We’re not going to get rid of capitalism any time soon, and anyway we’d likely be no better off with whatever would immediately emerge to replace it. Our first task must be clarity of understanding, a certain cold-eyed realism about what is happening, about the actual contours of our world, and what is possible in the moment. We can then take the failure of the great totalizing alternative systems of previous generations as an opportunity, not a cause for despair: we have numerous advantages in terms of knowledge, accumulated experience, and the very real largess of the capitalist economy to which those of us not living in places like Rolling Fork still have access. Individual and collective experimentation and building of alternatives can happen now, and, I’m happy to say, is happening now. Odds are good that some people in or near your physical neighborhood are already trying something different, exploring other ways of living and being in the world—if nothing else, seek them out, try something yourself!
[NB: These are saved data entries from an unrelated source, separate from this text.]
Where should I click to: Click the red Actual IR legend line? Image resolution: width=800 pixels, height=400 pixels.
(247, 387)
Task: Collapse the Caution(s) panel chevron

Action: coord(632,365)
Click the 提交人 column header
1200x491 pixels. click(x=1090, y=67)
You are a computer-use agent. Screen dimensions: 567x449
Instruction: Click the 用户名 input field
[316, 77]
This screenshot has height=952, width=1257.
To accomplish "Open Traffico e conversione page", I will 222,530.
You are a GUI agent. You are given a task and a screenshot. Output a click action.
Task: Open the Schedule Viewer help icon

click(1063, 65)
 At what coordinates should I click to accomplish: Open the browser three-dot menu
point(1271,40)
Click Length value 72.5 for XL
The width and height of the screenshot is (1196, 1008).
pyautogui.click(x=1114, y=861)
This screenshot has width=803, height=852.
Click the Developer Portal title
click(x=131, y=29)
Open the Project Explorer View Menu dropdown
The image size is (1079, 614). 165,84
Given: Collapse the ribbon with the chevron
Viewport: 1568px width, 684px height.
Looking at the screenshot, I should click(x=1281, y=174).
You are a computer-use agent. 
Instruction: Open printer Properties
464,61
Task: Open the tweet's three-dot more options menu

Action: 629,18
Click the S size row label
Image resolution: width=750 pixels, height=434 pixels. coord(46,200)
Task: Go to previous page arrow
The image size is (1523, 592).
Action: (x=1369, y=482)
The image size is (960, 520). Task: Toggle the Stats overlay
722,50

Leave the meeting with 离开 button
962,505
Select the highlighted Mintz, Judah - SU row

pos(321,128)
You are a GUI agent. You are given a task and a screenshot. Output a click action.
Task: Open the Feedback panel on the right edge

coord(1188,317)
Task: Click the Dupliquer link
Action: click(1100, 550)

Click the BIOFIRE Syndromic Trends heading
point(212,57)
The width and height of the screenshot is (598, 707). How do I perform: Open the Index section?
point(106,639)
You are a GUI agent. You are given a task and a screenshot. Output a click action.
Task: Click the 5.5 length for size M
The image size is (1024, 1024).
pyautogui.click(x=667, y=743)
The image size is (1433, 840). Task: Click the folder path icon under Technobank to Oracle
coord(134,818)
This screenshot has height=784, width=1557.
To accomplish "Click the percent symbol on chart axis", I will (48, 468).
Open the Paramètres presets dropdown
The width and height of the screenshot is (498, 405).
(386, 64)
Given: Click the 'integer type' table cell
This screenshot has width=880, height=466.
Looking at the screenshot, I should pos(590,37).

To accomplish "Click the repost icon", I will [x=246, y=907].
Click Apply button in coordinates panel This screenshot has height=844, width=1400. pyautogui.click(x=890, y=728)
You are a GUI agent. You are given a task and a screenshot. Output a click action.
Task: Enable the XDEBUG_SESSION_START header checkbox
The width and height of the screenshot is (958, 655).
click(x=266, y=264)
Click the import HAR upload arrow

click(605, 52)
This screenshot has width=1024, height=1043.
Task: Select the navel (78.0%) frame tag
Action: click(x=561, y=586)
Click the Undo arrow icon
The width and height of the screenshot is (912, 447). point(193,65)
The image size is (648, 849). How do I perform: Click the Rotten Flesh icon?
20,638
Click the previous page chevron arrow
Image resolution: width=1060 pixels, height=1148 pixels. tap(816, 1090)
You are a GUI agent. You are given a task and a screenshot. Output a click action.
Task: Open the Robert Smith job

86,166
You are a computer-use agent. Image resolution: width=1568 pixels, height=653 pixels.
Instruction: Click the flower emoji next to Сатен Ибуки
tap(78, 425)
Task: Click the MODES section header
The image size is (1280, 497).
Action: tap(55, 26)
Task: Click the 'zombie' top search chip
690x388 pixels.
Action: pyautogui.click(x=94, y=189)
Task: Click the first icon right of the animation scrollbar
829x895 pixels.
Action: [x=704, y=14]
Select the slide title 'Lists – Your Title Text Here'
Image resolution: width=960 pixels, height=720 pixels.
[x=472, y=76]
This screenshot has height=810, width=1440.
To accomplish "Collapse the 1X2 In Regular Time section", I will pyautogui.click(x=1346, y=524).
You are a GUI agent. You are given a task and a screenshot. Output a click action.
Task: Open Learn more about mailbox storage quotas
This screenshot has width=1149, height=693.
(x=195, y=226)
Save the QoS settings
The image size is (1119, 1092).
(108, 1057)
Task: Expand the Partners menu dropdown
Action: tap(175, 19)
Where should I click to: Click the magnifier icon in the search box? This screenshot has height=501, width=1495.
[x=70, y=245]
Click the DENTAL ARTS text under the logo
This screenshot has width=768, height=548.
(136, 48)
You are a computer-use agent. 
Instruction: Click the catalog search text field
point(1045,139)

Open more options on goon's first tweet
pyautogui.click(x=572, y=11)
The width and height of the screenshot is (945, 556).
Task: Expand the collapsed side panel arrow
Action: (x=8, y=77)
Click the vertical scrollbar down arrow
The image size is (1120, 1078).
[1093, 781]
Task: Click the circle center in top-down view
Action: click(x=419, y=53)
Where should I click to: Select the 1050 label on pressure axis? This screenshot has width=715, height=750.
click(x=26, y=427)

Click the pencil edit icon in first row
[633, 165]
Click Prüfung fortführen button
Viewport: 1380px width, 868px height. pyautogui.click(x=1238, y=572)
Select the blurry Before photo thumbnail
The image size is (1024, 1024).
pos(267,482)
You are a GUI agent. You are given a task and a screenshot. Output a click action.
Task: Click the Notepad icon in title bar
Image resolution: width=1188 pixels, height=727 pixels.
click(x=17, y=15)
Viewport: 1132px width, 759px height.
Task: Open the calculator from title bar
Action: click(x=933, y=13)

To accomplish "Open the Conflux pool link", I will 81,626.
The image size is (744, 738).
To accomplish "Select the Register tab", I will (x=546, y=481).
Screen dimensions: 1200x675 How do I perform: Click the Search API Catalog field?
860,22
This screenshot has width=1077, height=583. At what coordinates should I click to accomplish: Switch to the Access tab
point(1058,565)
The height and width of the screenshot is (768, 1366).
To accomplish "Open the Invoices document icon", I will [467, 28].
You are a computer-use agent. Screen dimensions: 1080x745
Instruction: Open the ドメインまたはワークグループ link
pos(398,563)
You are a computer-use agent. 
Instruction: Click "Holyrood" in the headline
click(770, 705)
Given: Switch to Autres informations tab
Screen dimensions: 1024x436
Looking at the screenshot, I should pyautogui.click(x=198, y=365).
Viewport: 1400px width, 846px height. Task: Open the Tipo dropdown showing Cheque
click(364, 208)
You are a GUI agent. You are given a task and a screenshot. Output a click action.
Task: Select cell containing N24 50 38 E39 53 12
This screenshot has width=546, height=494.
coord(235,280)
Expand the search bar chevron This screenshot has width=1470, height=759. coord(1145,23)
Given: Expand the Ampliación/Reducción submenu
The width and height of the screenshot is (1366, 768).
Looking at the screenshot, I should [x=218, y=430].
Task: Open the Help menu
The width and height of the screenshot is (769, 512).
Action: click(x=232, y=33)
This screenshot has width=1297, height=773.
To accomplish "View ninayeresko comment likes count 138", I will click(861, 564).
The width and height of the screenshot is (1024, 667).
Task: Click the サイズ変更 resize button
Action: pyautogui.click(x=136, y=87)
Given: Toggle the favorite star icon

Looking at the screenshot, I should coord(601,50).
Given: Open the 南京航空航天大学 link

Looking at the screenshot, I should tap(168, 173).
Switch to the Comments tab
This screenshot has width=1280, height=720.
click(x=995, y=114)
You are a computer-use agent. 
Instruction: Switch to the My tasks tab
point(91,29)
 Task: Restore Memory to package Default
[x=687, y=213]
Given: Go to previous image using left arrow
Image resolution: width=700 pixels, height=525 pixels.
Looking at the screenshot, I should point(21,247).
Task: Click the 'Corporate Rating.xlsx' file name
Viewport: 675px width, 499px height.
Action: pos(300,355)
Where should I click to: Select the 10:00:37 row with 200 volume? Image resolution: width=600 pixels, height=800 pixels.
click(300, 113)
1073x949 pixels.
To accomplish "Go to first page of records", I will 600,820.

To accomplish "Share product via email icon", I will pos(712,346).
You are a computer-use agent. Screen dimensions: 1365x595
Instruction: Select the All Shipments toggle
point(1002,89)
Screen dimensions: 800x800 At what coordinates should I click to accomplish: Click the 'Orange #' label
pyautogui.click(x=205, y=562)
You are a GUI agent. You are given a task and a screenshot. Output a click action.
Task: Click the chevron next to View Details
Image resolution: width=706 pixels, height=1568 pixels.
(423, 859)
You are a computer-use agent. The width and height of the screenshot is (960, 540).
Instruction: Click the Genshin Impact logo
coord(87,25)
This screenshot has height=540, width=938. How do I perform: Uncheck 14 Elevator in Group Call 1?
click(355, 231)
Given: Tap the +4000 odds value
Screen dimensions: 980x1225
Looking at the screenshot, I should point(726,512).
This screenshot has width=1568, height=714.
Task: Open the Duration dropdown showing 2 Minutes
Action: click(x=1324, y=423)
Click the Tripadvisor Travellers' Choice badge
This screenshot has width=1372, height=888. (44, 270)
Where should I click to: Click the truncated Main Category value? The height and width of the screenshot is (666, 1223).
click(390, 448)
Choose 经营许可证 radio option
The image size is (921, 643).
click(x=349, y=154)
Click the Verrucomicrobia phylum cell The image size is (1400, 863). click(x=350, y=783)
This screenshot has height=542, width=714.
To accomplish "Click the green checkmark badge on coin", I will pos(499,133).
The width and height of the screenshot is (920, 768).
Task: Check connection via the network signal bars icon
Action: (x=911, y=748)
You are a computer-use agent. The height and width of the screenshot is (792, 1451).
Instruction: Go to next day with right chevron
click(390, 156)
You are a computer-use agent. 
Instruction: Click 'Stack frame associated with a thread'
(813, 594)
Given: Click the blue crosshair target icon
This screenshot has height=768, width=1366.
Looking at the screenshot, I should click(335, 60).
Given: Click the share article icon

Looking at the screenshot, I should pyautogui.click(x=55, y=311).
The capitalist use of AI will almost certainly be unsustainable in the long term, dependent as it is on the continued creativity and vitality of the very areas of human work and thought which it works to undermine. It is even possible that the capabilities of AI will undermine the structure of the internet itself (imagine weaponized AI turned, deliberately or inadvertently, against the architecture of the digital world), and so generate massive crisis and perhaps fundamental transformation. Perhaps—but I don’t suggest waiting around to find out.
It’s really important to stress this point: social systems and norms, political processes and structures, even climatic and ecological factors, are all crucial in whether a given technology or economic configuration will emerge and whether it will become dominant and causative in its own right. Initial causation if often fallacious, but can transition into an actively causative role: for instance, we might argue that while the rise of social media did not cause a crisis of loneliness and depauperate sociability, and that instead it was the pre-existence of such factors that gave social media a huge boost, we might now argue that social media has become a factor perpetuating and giving particular contours to a crisis of loneliness and further atrophying of sociability.